Assignment 1 –
In the health care article, which state leads the case filed Wednesday?
Assignment 2 –
In the health care article, retype the passage that begins at the words "The court will" and stops after "in coming weeks.".

The challenge focuses on the requirement that people buy health insurance
The Supreme Court would decide whether to expand the case to include other questions
If the court decides to hear the appeal, as is expected, a ruling might come by late June
A 26-state coalition has asked the Supreme Court to decide the constitutionality of the massive health care reform legislation championed by President Barack Obama. The petition filed Wednesday virtually assures a landmark decision by June, in the thick of a presidential election year.
The Justice Department also filed its separate petition Wednesday in the case.
Twenty-six states are challenging the federal law, seeking judicial review of a decision by a federal appeals court in Atlanta this summer, which ruled a key provision of the law to be unconstitutional.
“This case offers this court an ideal vehicle to resolve pressing and persistent constitutional questions arising out of the Patient Protection and Affordable Care Act,” said lawyers for the states. “It represents an unprecedented challenge – involving over half of the states in the nation – to an unprecedented legislative initiative.”
At issue is whether the “individual mandate” section – requiring nearly all Americans to buy health insurance by 2014 or face financial penalties – is an improper exercise of federal authority. The states also say that if that linchpin provision is unconstitutional, the entire law with its 450 or so sections must then be scrapped.
Joining Florida in its challenge are Alabama, Alaska, Arizona, Colorado, Georgia, Idaho, Indiana, Iowa, Kansas, Louisiana, Maine, Michigan, Mississippi, Nebraska, Nevada, North Dakota, Ohio, Pennsylvania, South Carolina, South Dakota, Texas, Utah, Washington, Wisconsin and Wyoming.
Virginia and Oklahoma have filed separate challenges, along with other groups and individuals opposed to the law.
The justices now have the discretion to either frame the case around the “severability” question – whether the individual mandate section can be separated from the rest of the law – or expand it to include other legal questions raised in the appeals.
The court will probably decide by year’s end whether to accept the case. It is almost certain to step in, say legal experts, and oral arguments would be heard early next year, with a decision by late June.
The Justice Department filing was expected. In a statement, the government said, “Throughout history, there have been similar challenges to other landmark legislation such as the Social Security Act, the Civil Rights Act, and the Voting Rights Act, and all of those challenges failed. We believe the challenges to Affordable Care Act – like the one in the 11th Circuit – will also ultimately fail and that the Supreme Court will uphold the law.”
Two other appeals courts have issued decisions in recent months. One of those cases, from Michigan, has already reached the high court. The other, from Virginia, is expected to be filed in coming weeks.
Those courts have split on the individual mandate’s constitutionality, a “circuit split” that all but assures the Supreme Court will decide the matter ultimately.
The case filed Wednesday is led by Florida. “This health care law is an affront on Americans’ individual liberty, and we will not allow the federal government to violate our constitutional rights,” said the state’s attorney general, Pam Bondi. “Our country urgently needs a final ruling from the U.S. Supreme Court.”

Source information –

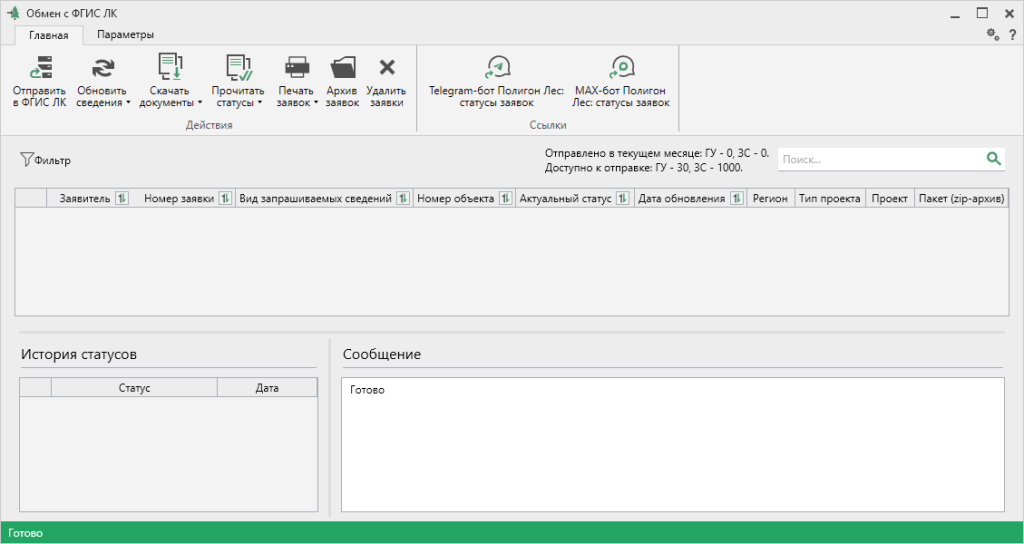The image size is (1024, 544).
Task: Click the Прочитать статусы button
Action: [x=238, y=82]
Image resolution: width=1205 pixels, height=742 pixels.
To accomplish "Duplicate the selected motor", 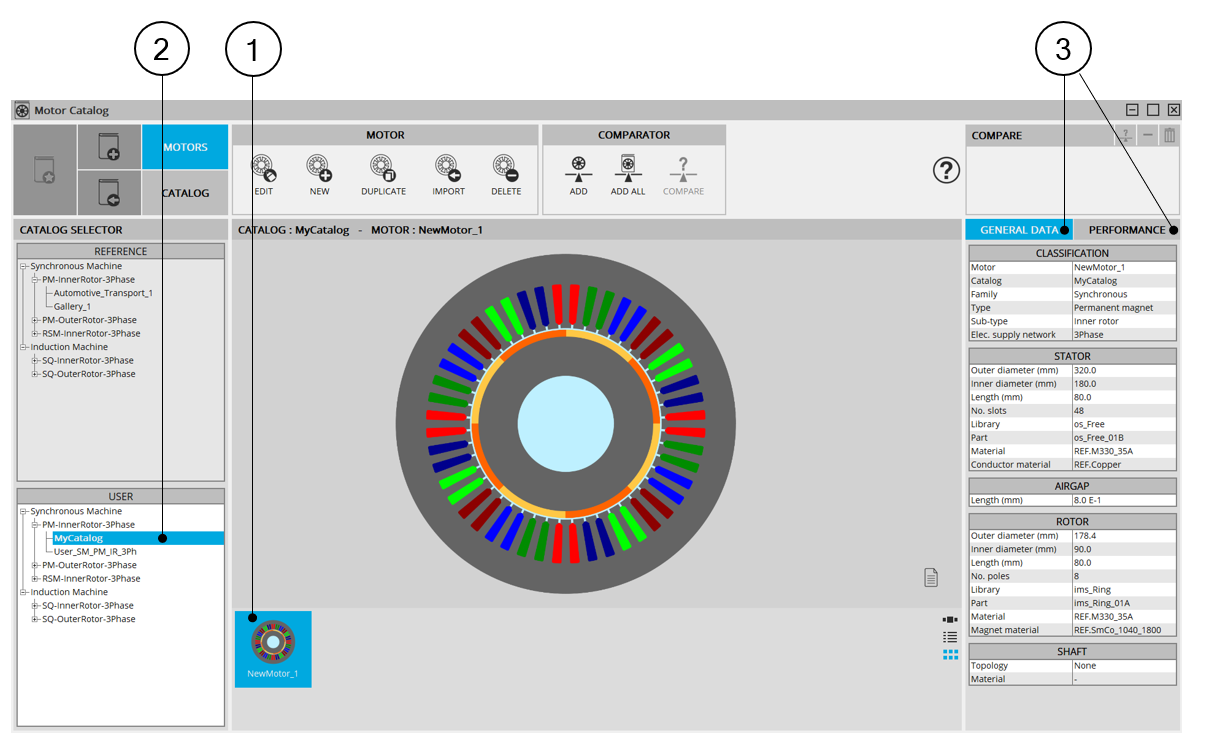I will 383,168.
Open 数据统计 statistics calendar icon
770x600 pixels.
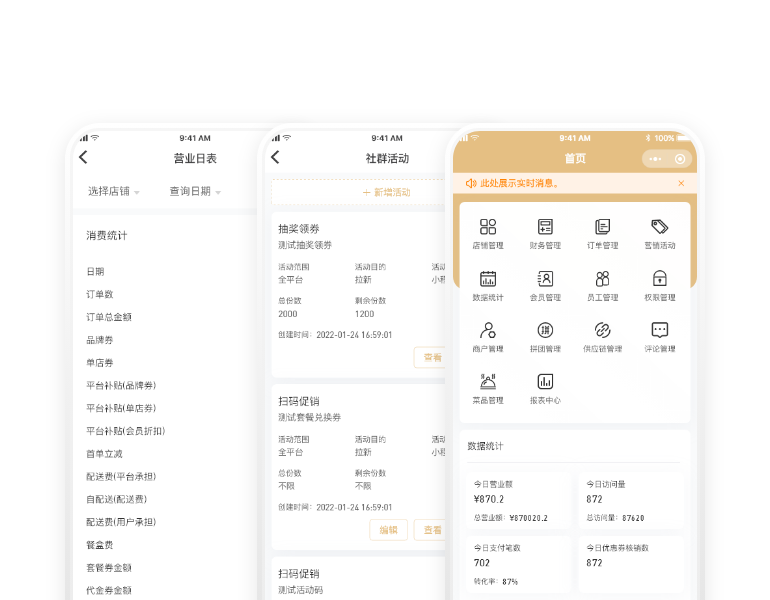pyautogui.click(x=488, y=280)
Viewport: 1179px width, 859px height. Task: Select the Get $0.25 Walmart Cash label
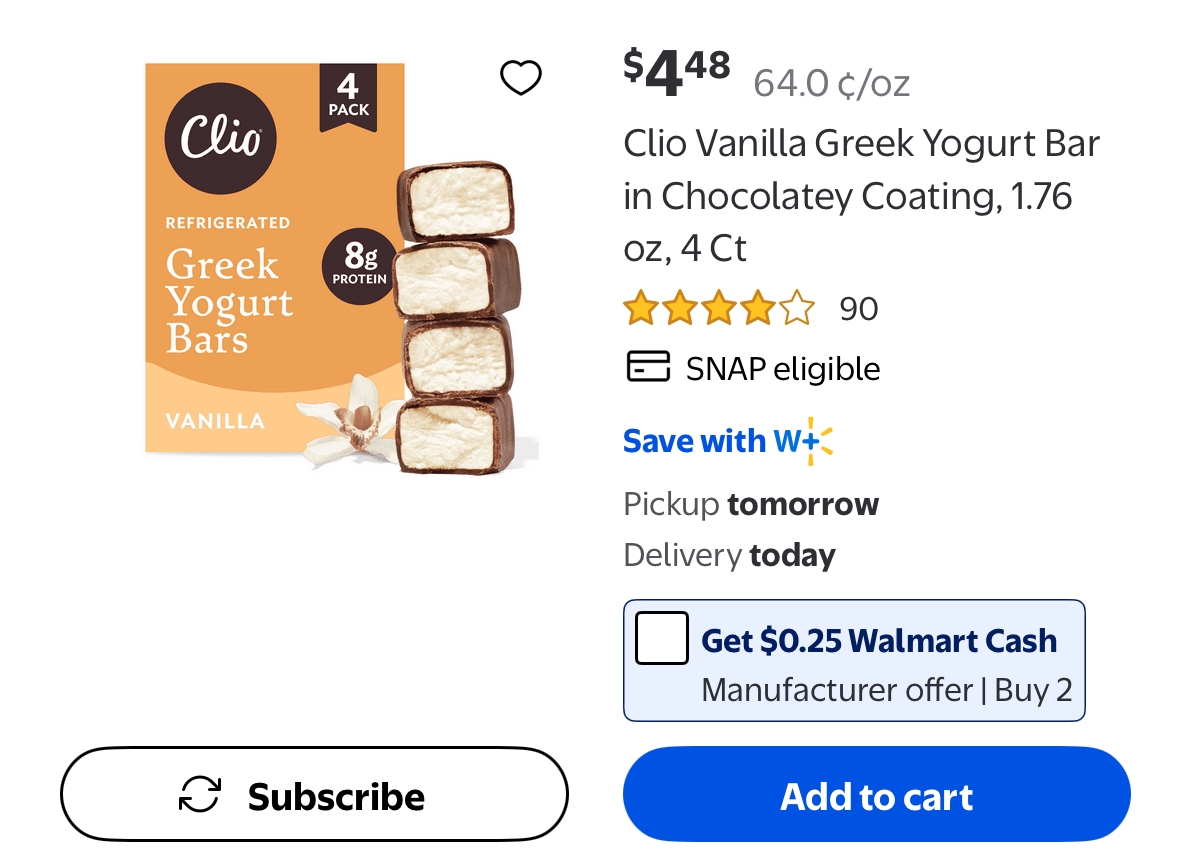click(879, 641)
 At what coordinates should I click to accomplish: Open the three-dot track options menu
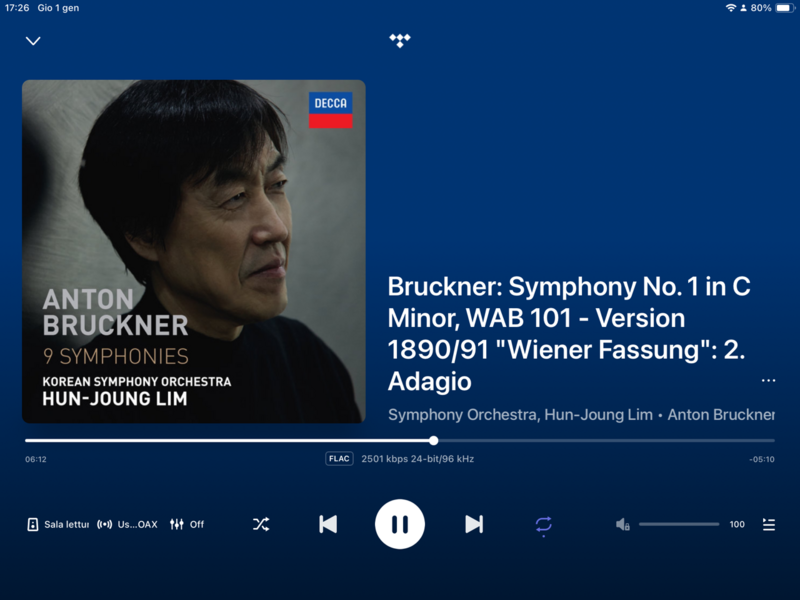tap(768, 381)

Result 1 –
Florida

Result 2 –
The court will probably decide by year’s end whether to accept the case. It is almost certain to step in, say legal experts, and oral arguments would be heard early next year, with a decision by late June.
The Justice Department filing was expected. In a statement, the government said, “Throughout history, there have been similar challenges to other landmark legislation such as the Social Security Act, the Civil Rights Act, and the Voting Rights Act, and all of those challenges failed. We believe the challenges to Affordable Care Act – like the one in the 11th Circuit – will also ultimately fail and that the Supreme Court will uphold the law.”
Two other appeals courts have issued decisions in recent months. One of those cases, from Michigan, has already reached the high court. The other, from Virginia, is expected to be filed in coming weeks.